◆ **DATA TO EXAMINE**
* * * * *

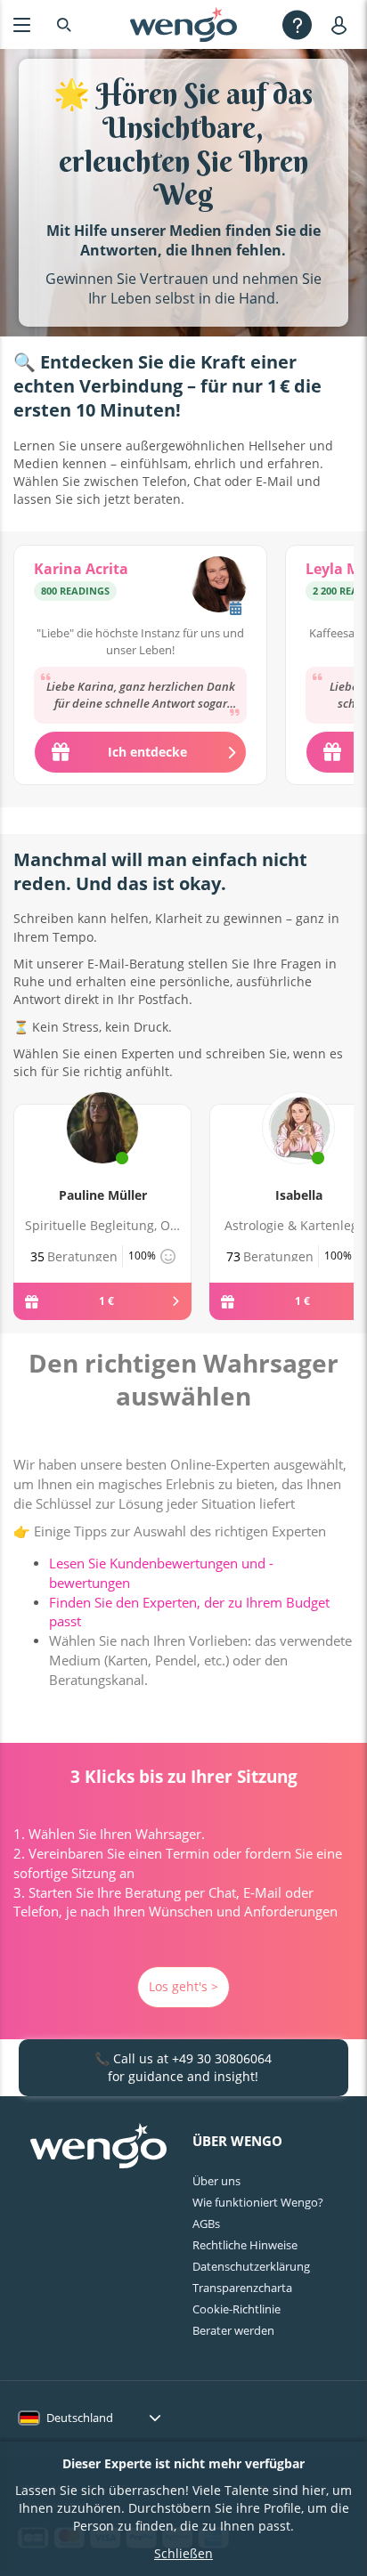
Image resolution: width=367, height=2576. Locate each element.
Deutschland (79, 2418)
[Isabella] (298, 1148)
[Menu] (22, 24)
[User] (342, 24)
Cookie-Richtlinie (236, 2309)
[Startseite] (183, 25)
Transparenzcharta (242, 2288)
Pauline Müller (103, 1195)
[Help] (297, 24)
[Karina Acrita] (219, 586)
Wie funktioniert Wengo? (257, 2202)
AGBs (206, 2224)
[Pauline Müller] (102, 1148)
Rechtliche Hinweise (245, 2245)
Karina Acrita (81, 569)
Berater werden (233, 2330)
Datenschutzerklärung (251, 2266)
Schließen (183, 2553)
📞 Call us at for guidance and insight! (183, 2067)
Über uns (216, 2181)
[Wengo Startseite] (98, 2148)
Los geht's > (183, 1986)
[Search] (64, 24)
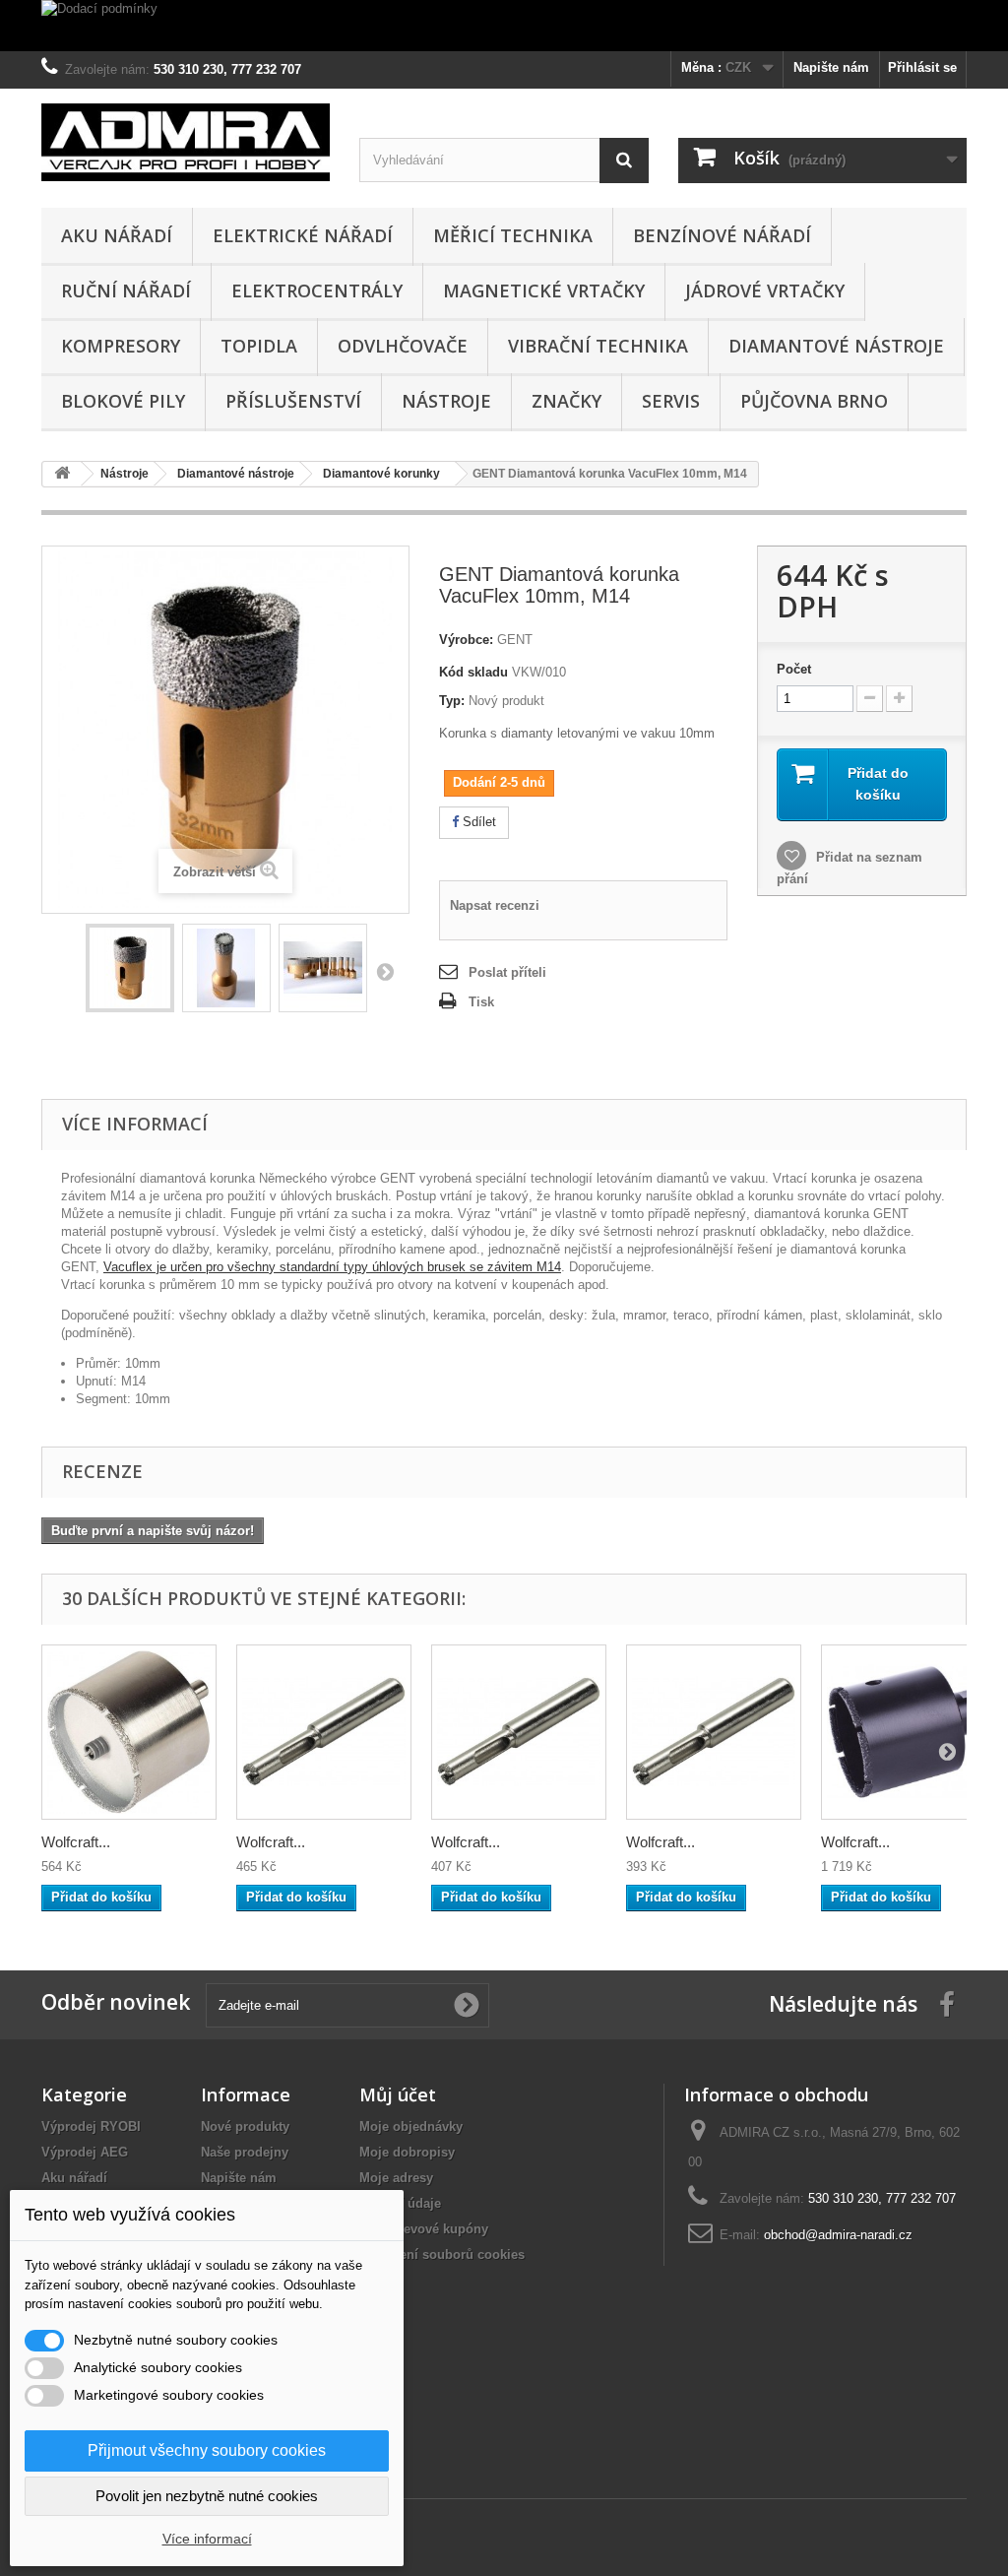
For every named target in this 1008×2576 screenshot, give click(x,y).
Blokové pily (123, 401)
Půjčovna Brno (814, 401)
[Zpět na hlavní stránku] (62, 474)
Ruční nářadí (126, 290)
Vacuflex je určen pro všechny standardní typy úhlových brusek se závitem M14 (332, 1266)
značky (566, 401)
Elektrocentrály (317, 290)
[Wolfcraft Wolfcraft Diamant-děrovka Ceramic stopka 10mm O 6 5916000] (518, 1732)
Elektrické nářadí (303, 235)
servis (671, 401)
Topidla (258, 345)
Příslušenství (293, 401)
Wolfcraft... (75, 1842)
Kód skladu (473, 672)
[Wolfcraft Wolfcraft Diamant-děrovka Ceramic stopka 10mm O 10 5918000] (323, 1732)
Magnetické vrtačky (544, 290)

* * * * *

◆ **EXERCISE BRIEF**
For the string "Ceramic", go through the entries above and copy each line where it occurs.

◆ **FINISHED TASK**
[Wolfcraft Wolfcraft Diamant-děrovka Ceramic stopka 10mm O 6 5916000] (518, 1732)
[Wolfcraft Wolfcraft Diamant-děrovka Ceramic stopka 10mm O 10 5918000] (323, 1732)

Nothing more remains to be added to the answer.